Dichosos los que tienen hambre y sed de justicia, porque ellos quedarán saciados.
Dichosos los misericordiosos, porque ellos alcanzarán misericordia,
Dichosos los limpios de corazón, porque ellos verán a Dios.
Dichosos los que trabajan por la paz, porque ellos se llamarán los Hijos de Dios.
Dichosos los perseguidos por causa de la justicia, porque de ellos es el reino de los cielos.
Dichosos ustedes cuando los insulten y los persigan y los calumnien de cualquier modo por mi causa. Estén alegres y contentos, por que su recompensa será grande en el cielo.

Sofonias 2, 3; 3, 12-13.

Busquen al Señor, todos ustedes, humildes de la tierra, los que cumplen sus mandamientos; busquen la justicia, busquen la humildad, tal vez así encontrarán refugio el día de la ira del Señor. Dejaré en medio de ti un pueblo pobre y humilde, que confiaría en el nombre del Señor. El resto de Israel no cometerá maldades, ni dirá mentiras, ni se hallará en su boca una lengua embustera; pastarán y reposarán sin sobresaltos.

Corintios 1,26 31.

Tengan en cuenta que entre ustedes, no hay sabios según los criterios humanos, ni muchos poderosos, ni muchos nobles; todo lo contrario, lo necio del mundo lo ha escogido Dios para humillar a los sabios, y lo débil del mundo lo ha escogido Dios, para humillar el poder.

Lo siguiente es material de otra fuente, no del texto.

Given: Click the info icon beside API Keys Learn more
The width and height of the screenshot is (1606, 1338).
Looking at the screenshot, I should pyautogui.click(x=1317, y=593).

Aún más, ha escogido ]a gente baja del mundo, lo despreciable, es decir, los que no son nada, para anular a los que son algo, de modo que nadie pueda gloriarse en presencia del Señor. Por él, ustedes están en Cristo Jesús, en este Cristo que Dios ha hecho para nosotros sabiduría, justicia, santificación y redención. Y asi -como dice la Escritura- «el que se gloríe, que se gloríe en el Señor».